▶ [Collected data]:
╔══

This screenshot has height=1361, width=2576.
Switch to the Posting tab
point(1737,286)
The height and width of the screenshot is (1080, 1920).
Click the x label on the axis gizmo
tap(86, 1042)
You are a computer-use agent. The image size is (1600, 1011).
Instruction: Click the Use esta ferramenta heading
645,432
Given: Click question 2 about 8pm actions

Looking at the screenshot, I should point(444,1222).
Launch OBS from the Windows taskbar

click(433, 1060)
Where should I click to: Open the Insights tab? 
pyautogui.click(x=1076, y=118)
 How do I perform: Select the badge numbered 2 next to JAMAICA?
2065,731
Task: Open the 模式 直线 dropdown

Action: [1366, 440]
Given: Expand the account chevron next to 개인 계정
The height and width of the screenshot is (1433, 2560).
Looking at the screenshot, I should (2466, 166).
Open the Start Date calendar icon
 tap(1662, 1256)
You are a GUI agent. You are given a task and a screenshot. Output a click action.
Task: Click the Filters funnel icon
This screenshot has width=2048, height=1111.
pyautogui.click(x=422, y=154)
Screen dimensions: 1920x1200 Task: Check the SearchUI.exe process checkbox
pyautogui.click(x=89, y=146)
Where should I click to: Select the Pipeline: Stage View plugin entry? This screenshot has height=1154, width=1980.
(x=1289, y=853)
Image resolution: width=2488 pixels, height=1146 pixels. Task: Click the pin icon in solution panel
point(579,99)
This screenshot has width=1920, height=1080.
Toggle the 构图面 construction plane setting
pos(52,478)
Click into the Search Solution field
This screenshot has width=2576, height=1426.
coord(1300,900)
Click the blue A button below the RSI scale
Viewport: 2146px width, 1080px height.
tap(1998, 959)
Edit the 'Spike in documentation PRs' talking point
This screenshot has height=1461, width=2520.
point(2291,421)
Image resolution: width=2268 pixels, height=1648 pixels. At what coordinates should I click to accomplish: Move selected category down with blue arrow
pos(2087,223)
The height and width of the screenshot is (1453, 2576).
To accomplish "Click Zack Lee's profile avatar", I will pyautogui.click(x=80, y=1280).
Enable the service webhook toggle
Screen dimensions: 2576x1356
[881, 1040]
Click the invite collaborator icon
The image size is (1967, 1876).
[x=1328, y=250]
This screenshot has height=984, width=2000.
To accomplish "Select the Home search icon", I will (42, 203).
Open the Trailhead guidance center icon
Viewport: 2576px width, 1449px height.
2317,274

╚══

▶ [What you are asked to do]: Only the lines from the one that holds "Instruction: Click the" through the end of the records should appear in the answer, each restated exactly.

▶ [Answer to this task]:
Instruction: Click the Use esta ferramenta heading
645,432
Given: Click question 2 about 8pm actions

Looking at the screenshot, I should point(444,1222).
Launch OBS from the Windows taskbar

click(433, 1060)
Where should I click to: Open the Insights tab? 
pyautogui.click(x=1076, y=118)
 How do I perform: Select the badge numbered 2 next to JAMAICA?
2065,731
Task: Open the 模式 直线 dropdown

Action: [1366, 440]
Given: Expand the account chevron next to 개인 계정
The height and width of the screenshot is (1433, 2560).
Looking at the screenshot, I should (2466, 166).
Open the Start Date calendar icon
 tap(1662, 1256)
You are a GUI agent. You are given a task and a screenshot. Output a click action.
Task: Click the Filters funnel icon
This screenshot has width=2048, height=1111.
pyautogui.click(x=422, y=154)
Screen dimensions: 1920x1200 Task: Check the SearchUI.exe process checkbox
pyautogui.click(x=89, y=146)
Where should I click to: Select the Pipeline: Stage View plugin entry? This screenshot has height=1154, width=1980.
(x=1289, y=853)
Image resolution: width=2488 pixels, height=1146 pixels. Task: Click the pin icon in solution panel
point(579,99)
This screenshot has width=1920, height=1080.
Toggle the 构图面 construction plane setting
pos(52,478)
Click into the Search Solution field
This screenshot has width=2576, height=1426.
coord(1300,900)
Click the blue A button below the RSI scale
Viewport: 2146px width, 1080px height.
tap(1998, 959)
Edit the 'Spike in documentation PRs' talking point
This screenshot has height=1461, width=2520.
point(2291,421)
Image resolution: width=2268 pixels, height=1648 pixels. At what coordinates should I click to accomplish: Move selected category down with blue arrow
pos(2087,223)
The height and width of the screenshot is (1453, 2576).
To accomplish "Click Zack Lee's profile avatar", I will pyautogui.click(x=80, y=1280).
Enable the service webhook toggle
Screen dimensions: 2576x1356
[881, 1040]
Click the invite collaborator icon
The image size is (1967, 1876).
[x=1328, y=250]
This screenshot has height=984, width=2000.
To accomplish "Select the Home search icon", I will (42, 203).
Open the Trailhead guidance center icon
Viewport: 2576px width, 1449px height.
2317,274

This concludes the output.